My thoughts at this point lead to the valve. Plus, it's one of the easier and cheaper possibilities I see at this point. Since you can't start it, pressure checks and troubleshooting become even more difficult. I do have some ideas, and if you're interested in getting dirty(as opposed to just farming it out and paying the bill) I can elaborate.


----------



## esther1676 (Feb 19, 2017)

I think it is hydrostatic because I could go from forward to backwards while moving, there is no clutch petal. only petals are 2 brake one gas. there is a lever on right side of steering owners manual calls it a trans dump valve?
From owners manual 'the valve permits power flow to rear wheels to be interrupted during forward movement to prevent torque converter "stall" and allow faster loader hyd operation.'

Here in Ca. we are getting a lot of rain, about 6-7" a week, since I can't move it inside I have to wait. We went from no rain in winter to swamped. wind last 2 weeks has taken some orchards and laid a lot of trees over.
I want to thank everyone for the answers & am sure something will work, when I can do it.


----------



## esther1676 (Feb 19, 2017)

To FEDUP, YES I w/b interested I am retired & love getting dirty, I am always learning.


----------



## esther1676 (Feb 19, 2017)

Tried to upload pic to "Austin" haven't been able to, I put info in tractor registery


----------



## esther1676 (Feb 19, 2017)

I want to say a THANK YOU to everyone. Fedup solved it.
I jacked up the left rear tire, made sure it turned in neutral. Started it easy. shifted gears
everything back to normal. I think I had it locked between gears because of linkage, next thing I will redo the linkage, it was loose. also checked the dump valve, was not working right, will fix.


----------

→ SUPPLIED ENTRIES
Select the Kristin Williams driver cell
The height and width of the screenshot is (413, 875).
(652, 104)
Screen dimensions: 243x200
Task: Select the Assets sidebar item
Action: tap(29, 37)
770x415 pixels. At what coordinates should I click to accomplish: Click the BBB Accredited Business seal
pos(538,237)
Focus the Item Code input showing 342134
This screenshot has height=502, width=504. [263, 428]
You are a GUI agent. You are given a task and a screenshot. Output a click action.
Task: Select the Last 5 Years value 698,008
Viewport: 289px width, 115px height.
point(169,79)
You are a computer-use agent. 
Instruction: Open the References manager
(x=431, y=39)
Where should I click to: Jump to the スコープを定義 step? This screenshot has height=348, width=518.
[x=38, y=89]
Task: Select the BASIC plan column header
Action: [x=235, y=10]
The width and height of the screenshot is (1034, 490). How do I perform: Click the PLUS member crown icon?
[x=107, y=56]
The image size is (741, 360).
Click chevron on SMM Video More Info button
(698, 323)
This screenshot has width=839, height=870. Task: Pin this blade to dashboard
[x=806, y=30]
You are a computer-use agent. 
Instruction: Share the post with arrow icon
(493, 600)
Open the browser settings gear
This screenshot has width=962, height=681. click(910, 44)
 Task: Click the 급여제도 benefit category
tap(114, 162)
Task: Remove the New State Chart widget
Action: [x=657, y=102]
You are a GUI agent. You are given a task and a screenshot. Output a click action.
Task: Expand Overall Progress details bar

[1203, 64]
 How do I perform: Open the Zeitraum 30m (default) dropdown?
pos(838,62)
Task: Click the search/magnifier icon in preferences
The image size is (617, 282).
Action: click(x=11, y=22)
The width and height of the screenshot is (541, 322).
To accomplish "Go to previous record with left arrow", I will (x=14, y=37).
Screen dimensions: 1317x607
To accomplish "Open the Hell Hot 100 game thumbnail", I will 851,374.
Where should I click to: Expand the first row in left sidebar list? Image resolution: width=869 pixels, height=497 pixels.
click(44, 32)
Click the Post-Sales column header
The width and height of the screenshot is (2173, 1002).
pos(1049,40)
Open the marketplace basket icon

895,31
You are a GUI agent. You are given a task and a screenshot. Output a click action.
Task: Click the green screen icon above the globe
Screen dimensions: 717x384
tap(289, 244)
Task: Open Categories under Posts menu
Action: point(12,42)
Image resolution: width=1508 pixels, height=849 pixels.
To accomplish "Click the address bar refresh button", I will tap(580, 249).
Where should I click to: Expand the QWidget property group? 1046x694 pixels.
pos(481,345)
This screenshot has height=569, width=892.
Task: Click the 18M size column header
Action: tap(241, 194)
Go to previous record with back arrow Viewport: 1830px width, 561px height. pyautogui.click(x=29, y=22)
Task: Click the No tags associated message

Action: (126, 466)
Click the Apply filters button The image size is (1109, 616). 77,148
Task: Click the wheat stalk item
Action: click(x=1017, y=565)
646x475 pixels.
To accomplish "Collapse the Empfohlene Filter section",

→ ACTIONS TO TAKE
(A) Output the passage from the tractor forum thread between "From owners manual" and "am always learning.", inclusive.
(B) Answer these questions using the tractor forum thread:
(i) What pedals does the tractor have?
(ii) About how much rain per week is falling in California?
(iii) Which tire was jacked up before the tractor was started?

→ ANSWERS TO THE EXERCISE
(A)
From owners manual 'the valve permits power flow to rear wheels to be interrupted during forward movement to prevent torque converter "stall" and allow faster loader hyd operation.'

Here in Ca. we are getting a lot of rain, about 6-7" a week, since I can't move it inside I have to wait. We went from no rain in winter to swamped. wind last 2 weeks has taken some orchards and laid a lot of trees over.
I want to thank everyone for the answers & am sure something will work, when I can do it.


----------



## esther1676 (Feb 19, 2017)

To FEDUP, YES I w/b interested I am retired & love getting dirty, I am always learning.

(B)
(i) Two brake pedals and one gas pedal.
(ii) About 6-7 inches a week.
(iii) The left rear tire.